Tension Palpable in Nigerian City as Death Toll Hits 18

October 16, 2001
KANO, Nigeria -- Security forces fired shots and tear gas Monday to disperse youths baying for revenge after bloody riots that claimed 18 lives sparked by a Muslim rally against U.S.-led reprisal attacks on Afghanistan.

"Tension is still high in Sabon Gari and nearby Galadima districts of the city, and security agents are still firing shots and tear gas in the air to scare a group of about 300 street urchins shouting revenge slogans," a resident said in this northern Nigerian city.

Although the palpable tension has not degenerated into violence, rumors of fresh unrest in some parts of the city continued to spread.

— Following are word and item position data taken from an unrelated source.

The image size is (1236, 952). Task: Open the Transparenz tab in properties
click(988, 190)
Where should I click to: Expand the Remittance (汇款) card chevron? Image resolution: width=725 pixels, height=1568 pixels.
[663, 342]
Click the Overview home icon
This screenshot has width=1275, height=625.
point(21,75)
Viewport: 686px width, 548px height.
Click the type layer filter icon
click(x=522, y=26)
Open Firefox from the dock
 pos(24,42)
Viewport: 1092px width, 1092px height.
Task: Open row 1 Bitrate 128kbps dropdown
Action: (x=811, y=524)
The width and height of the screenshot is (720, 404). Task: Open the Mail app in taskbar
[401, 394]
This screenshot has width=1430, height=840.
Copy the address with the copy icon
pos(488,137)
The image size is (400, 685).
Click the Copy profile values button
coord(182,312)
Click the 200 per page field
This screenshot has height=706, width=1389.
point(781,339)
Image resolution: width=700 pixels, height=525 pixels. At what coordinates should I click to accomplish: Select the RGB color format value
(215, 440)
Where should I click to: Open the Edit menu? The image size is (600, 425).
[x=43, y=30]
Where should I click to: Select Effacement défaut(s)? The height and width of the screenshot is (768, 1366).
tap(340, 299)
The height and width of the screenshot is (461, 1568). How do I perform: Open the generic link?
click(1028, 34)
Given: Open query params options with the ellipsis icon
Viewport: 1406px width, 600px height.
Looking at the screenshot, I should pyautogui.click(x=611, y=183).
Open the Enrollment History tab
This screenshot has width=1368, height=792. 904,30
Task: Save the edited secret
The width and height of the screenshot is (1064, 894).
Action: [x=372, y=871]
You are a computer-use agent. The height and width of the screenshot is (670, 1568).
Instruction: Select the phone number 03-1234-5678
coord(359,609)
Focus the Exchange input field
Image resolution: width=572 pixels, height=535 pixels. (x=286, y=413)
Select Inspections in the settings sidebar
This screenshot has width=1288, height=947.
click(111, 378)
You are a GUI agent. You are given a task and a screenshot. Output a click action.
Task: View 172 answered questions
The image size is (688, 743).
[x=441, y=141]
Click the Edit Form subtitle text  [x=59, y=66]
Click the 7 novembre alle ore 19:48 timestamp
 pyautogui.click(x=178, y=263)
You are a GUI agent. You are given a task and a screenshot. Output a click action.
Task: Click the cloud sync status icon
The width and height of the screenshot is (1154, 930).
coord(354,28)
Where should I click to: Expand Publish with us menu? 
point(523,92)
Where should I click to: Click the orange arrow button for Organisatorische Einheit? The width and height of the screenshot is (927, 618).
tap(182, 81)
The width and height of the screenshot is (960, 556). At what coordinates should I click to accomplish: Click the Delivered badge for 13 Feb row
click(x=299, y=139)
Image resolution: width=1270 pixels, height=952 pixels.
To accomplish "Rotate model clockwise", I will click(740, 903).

"On each occasion we heard the rumor, we dispatched our men there and so far they have not seen any evidence of a fresh outbreak of violence in any part of Kano city," a top police officer told AFP.

No new violence broke out in the city on Monday.

In Galadima district, where about 50 shops belonging mostly to Muslim traders were burned, hundreds of youths gathered early Monday shouting "Ramuwa" ("revenge" in Hausa, the main language in northern Nigeria).

The shops were set ablaze after they were looted.

The youths accused Christian traders from southern Nigeria of carrying out the destruction and looting and threatened revenge by invading a market where the Christian traders operate.

Kano, northern Nigeria's largest city, is mainly Muslim and has been a hotbed of religious unrest in the past two decades.